The voice that speaks does not belong to any of us. We all swivel to look at the doorframe. Standing in it, with his hand raised as if to knock, is the Stranger. He is wearing tiny black sunglasses and is peering at us over the top of them.
“How did you get inside the house?” I exclaim in distaste.
He smiles and shrugs. “There is no magic older than I am.”
I look to my aunts, expecting them to be appalled or confused, but they look relieved to see him. I can’t understand why. He’s always a bystander. Other than passing along my grandfather’s mission, and occasionally leading me to magical bookshops, he has done nothing to help us against the Sirens. Nothing that I can see at least.
“Marley,” the Stranger speaks directly to my cousin, something I can tell he finds unnerving. “What did
you see?”
Marley looks around at all of us, and I can tell that he’s weighing up whether or not to continue his pretence. He settles on the truth.
“I saw it by the loch. It looked just like Grandpa. Not pale or shimmery like a ghost, it looked like him. Real. In the flesh.”
“When was this?” Leanna asks, frowning.
“I didn’t see it, but Marley was really spooked,” I pipe up, cutting Leanna off and steering the conversation away from us being by the loch without their knowledge.
“I don’t know what it could’ve been,” Marley says, almost apologetically. He is afraid to look the Stranger in the eye.
“It’s all right,” the Stranger says quietly. “I believe you.”
The words are like an enchantment over Marley. He is invigorated, in such a way that I feel guilty for doubting him.
“But it can’t be him,” Marley says, more to himself than to us. “It looks just—”
“It can’t be him,” the Stranger concurs, speaking softly. “I’m sorry. I know how that hurts. But nothing, no spell, can bring humans back from the dead.”
I glance across at him, puzzled. “Humans?”
“Come on,” Aunt Leanna says chipperly. “Show us where you saw it.”
*
The five of us walk in the chilled air, with Marley leading the way. I look behind me, sullen at seeing the Stranger and Opal walking side by side, with their arms linked and heads close together. Whispering.
“You have to share your aunt.”
Aunt Leanna says it to me, kindly and under
her breath.
“Just don’t see why they’re so friendly,” I mutter, lashing out at a twig with a kick.
“You and your aunt are so similar,” Leanna says. “When you decide to be pleasant, when you let the guard down, everyone within ten miles wants to be your closest friend.”
I stop in my tracks and stare at her. “I’m not
like that.”
“Oh, yes, you are. Or could be.” Leanna wraps an arm around me. “What’s going on with you, chicken?”
“Other than the Sirens announcing a war on witches? Nothing.”
“It’s not a child’s job to save the world, Rams.”
“Well, then tell me what you’re all planning.”
Marley reaches his old spot by the water’s edge of the loch and points ahead. “It was over there.”
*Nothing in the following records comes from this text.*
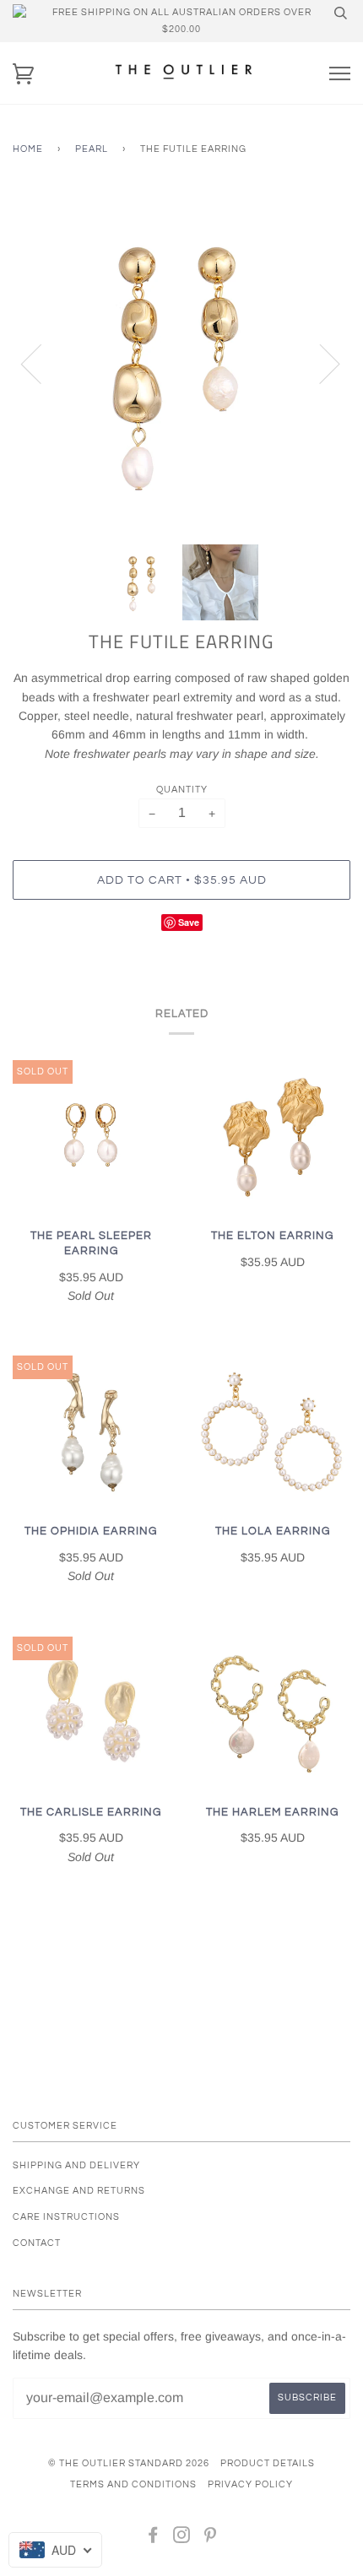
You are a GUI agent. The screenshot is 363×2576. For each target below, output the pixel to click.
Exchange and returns (79, 2190)
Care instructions (66, 2217)
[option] (181, 363)
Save (188, 922)
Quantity (182, 789)
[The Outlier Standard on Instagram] (182, 2538)
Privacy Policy (250, 2484)
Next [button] (319, 363)
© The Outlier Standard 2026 (128, 2463)
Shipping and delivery (76, 2165)
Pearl (91, 149)
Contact (37, 2243)
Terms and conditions (133, 2484)
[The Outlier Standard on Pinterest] (210, 2538)
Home (28, 149)
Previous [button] (41, 363)
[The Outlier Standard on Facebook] (153, 2538)
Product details (267, 2463)
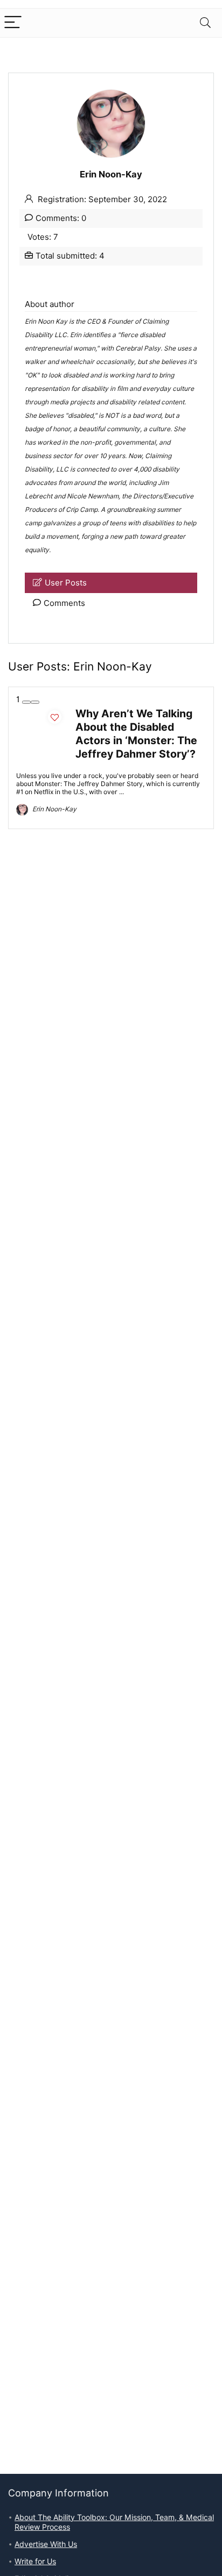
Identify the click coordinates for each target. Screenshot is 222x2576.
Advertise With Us (46, 2544)
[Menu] (13, 23)
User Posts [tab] (66, 583)
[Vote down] (26, 702)
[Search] (205, 23)
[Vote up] (35, 702)
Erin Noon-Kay (54, 809)
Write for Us (35, 2561)
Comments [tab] (64, 603)
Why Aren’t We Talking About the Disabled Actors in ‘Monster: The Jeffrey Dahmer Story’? (136, 733)
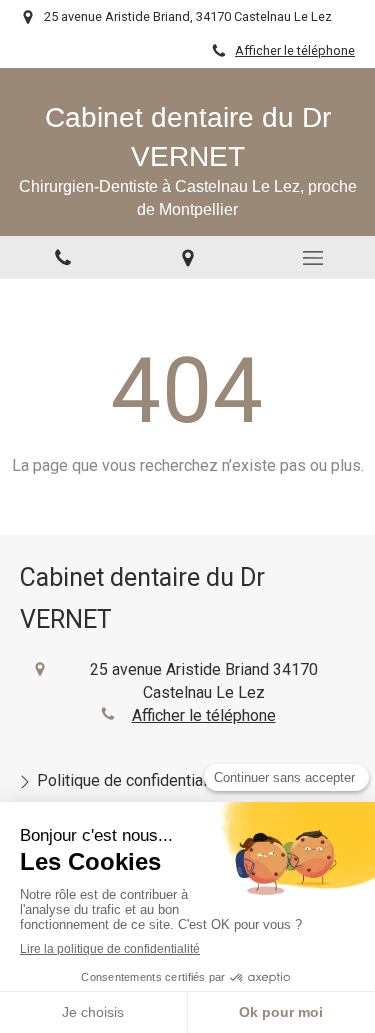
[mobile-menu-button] (312, 258)
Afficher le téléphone (295, 50)
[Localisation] (187, 257)
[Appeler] (62, 257)
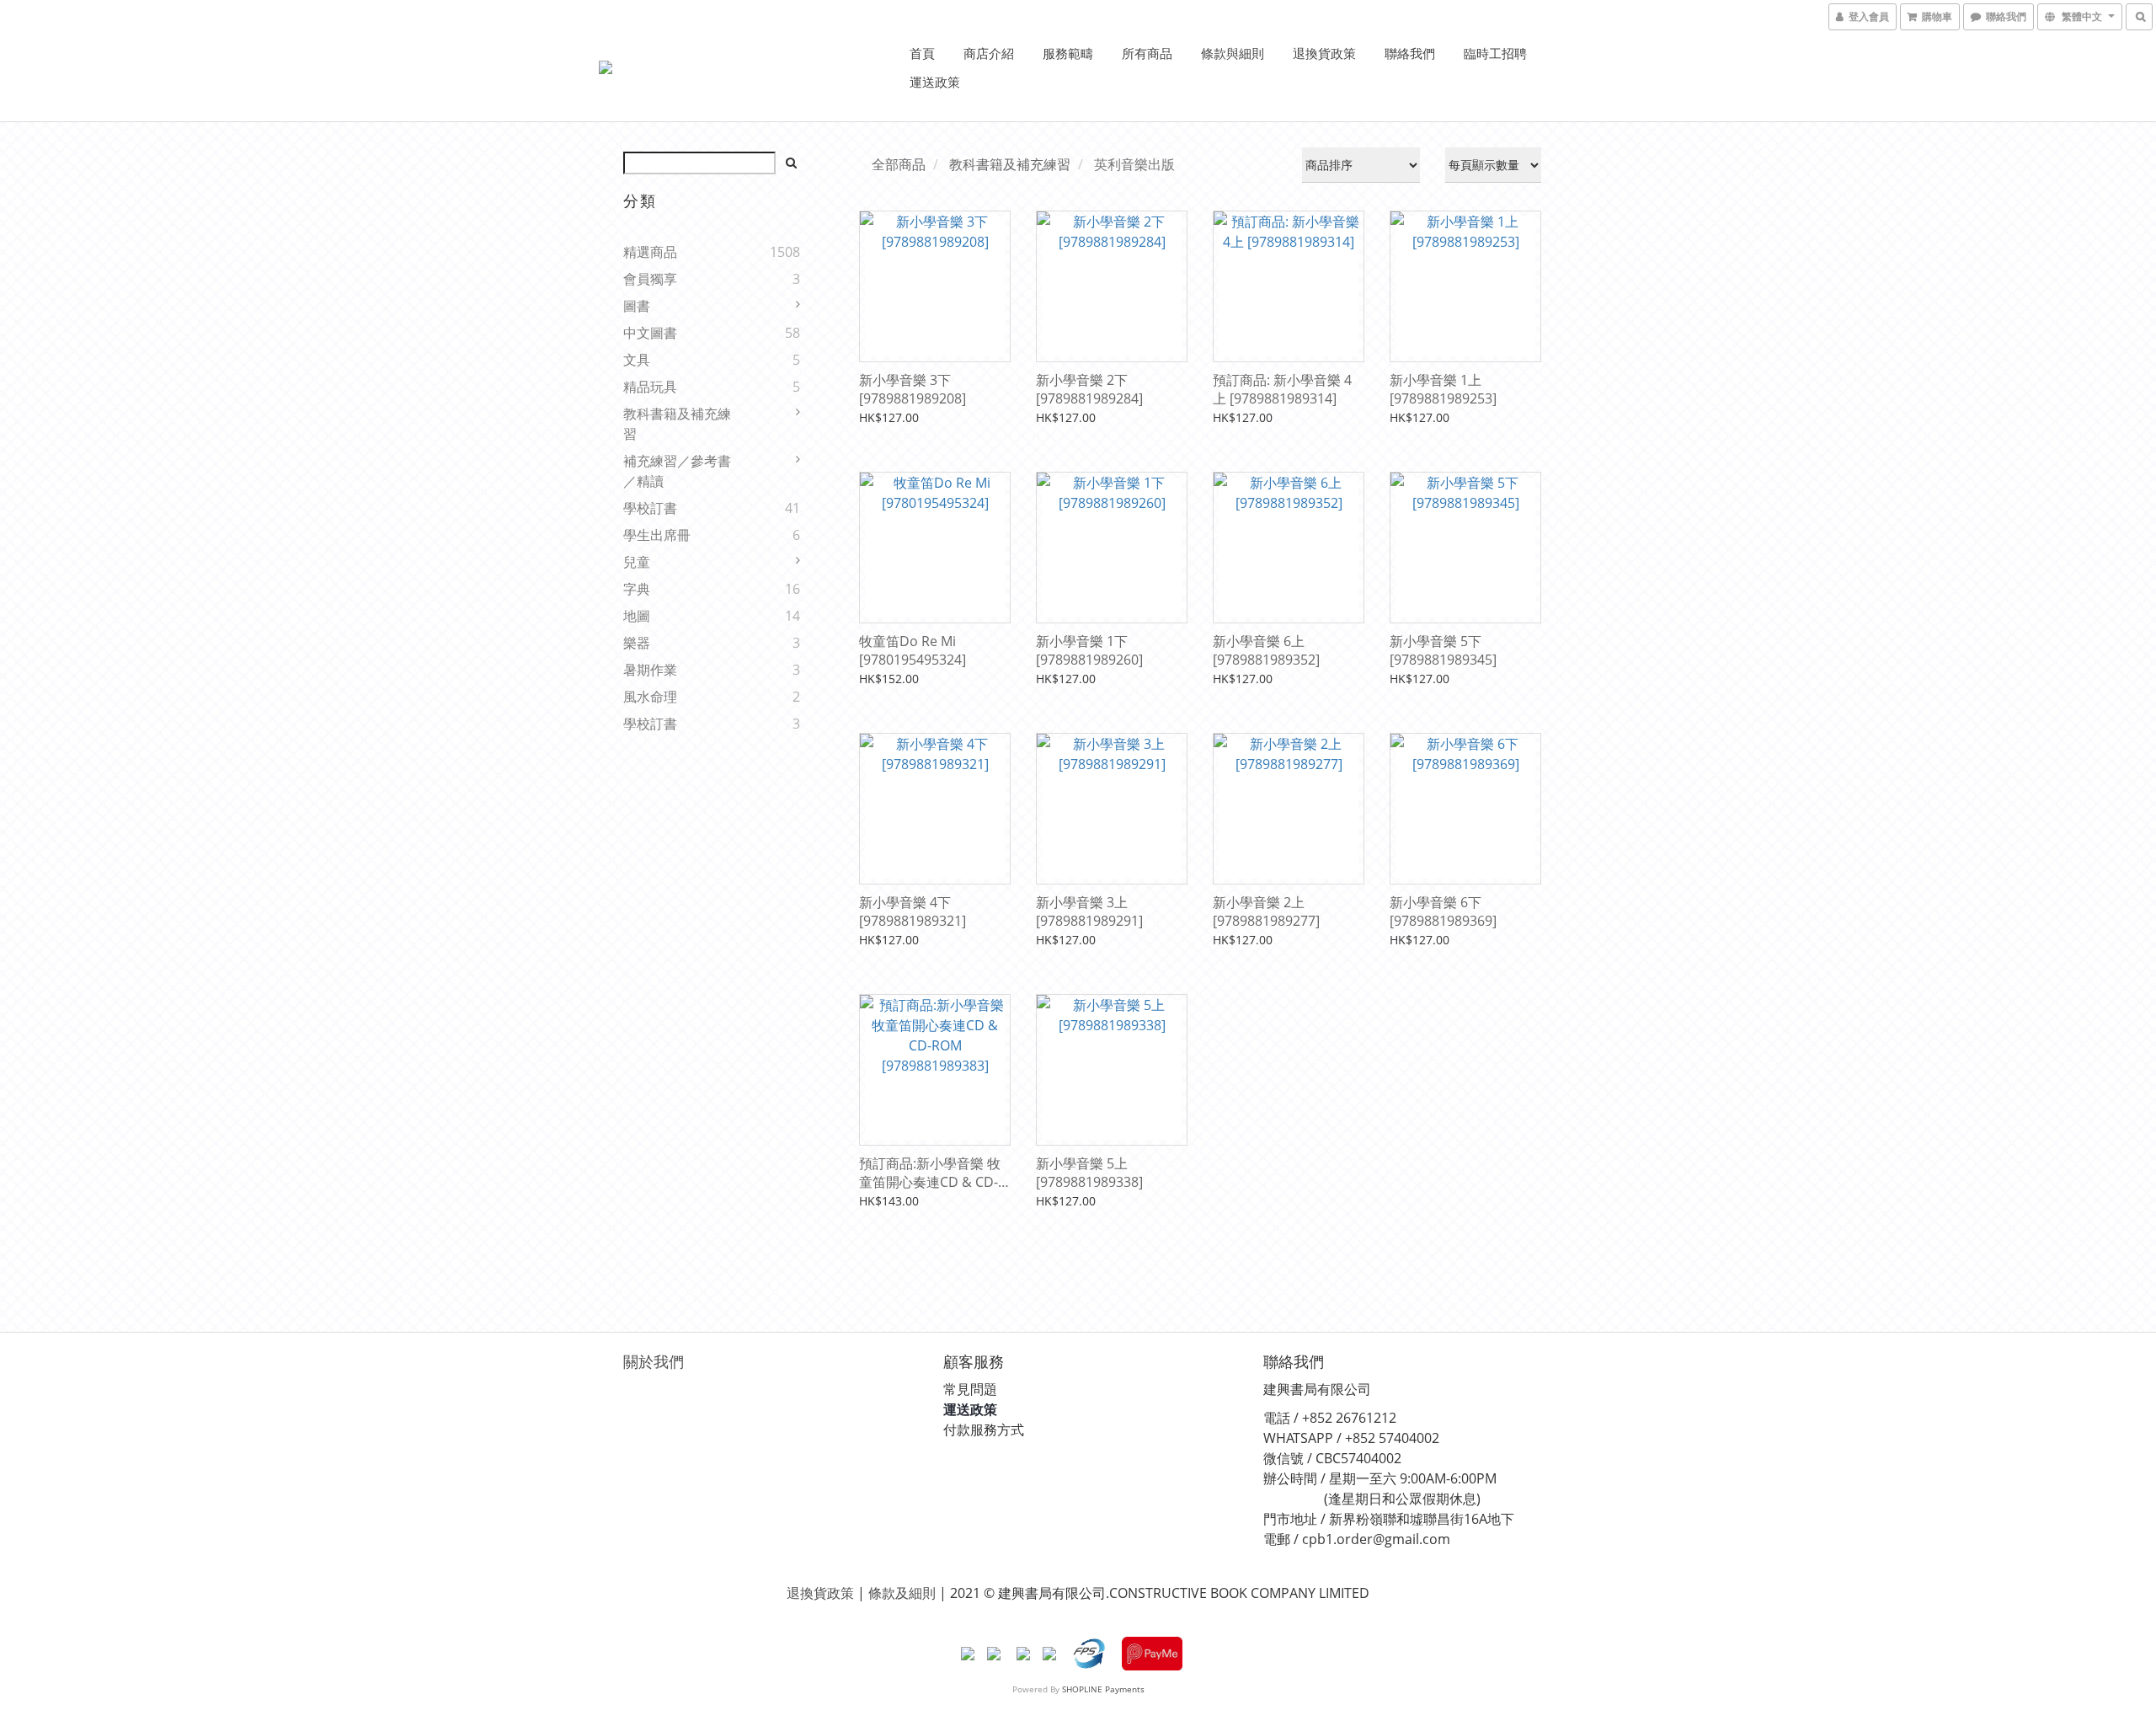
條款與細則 (1232, 53)
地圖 (636, 616)
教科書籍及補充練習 (677, 423)
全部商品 (899, 164)
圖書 (636, 306)
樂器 (636, 642)
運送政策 (935, 81)
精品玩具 (650, 386)
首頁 (922, 53)
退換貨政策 (1324, 53)
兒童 (636, 562)
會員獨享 (650, 279)
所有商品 (1147, 53)
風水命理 (650, 696)
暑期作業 (650, 669)
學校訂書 (650, 508)
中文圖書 (650, 332)
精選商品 (650, 252)
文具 (636, 359)
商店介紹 (988, 53)
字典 (636, 589)
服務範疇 (1068, 53)
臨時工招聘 (1495, 53)
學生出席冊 (657, 535)
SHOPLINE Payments (1103, 1689)
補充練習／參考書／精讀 (677, 471)
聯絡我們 (1410, 53)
There is of course, as we expected, nothing there now. No one scolds him, but I can feel his palpable disappointment. Opal detaches from the Stranger and moves towards the cloudy, dark loch. I watch in fascination as she kneels to touch it, the way I instinctively do when I’m around a large body of water. I suddenly wonder if Blue, or the Ceasg, will rise up from the depths. I exchange a glance with Marley, and he is clearly thinking the same thing.
However, it is neither a dragon nor a savage mermaid which rises from the bottom of the large lake.
Chapter SIXTEEN
Ripples
Opal’s touch causes a large, weblike ripple in the water. It spreads to the middle of the loch and a soft light begins to ascend from beneath. I brace myself, grabbing a rock. I’m ready to hurl it if necessary. Everyone moves a little closer to Opal, and we all seem to be holding our breath.
Except the Stranger, who does not seem to breathe at all.
The creature that appears on the loch looks as if it’s made of water, until it quickly transforms with the speed of someone changing the channel on a television. Suddenly it looks like Opal. The change makes everyone except Opal and the Stranger gasp. I throw the stone in my hand, without even thinking. My aim is pretty horrible. The rock sinks down into the loch, a good ten feet from the creature. It watches me, as Opal, then vanishes beneath the surface once more.
“That thing is beyond scary,” I say.
“You don’t have to throw stones at things that scare you,” Opal says over her shoulder.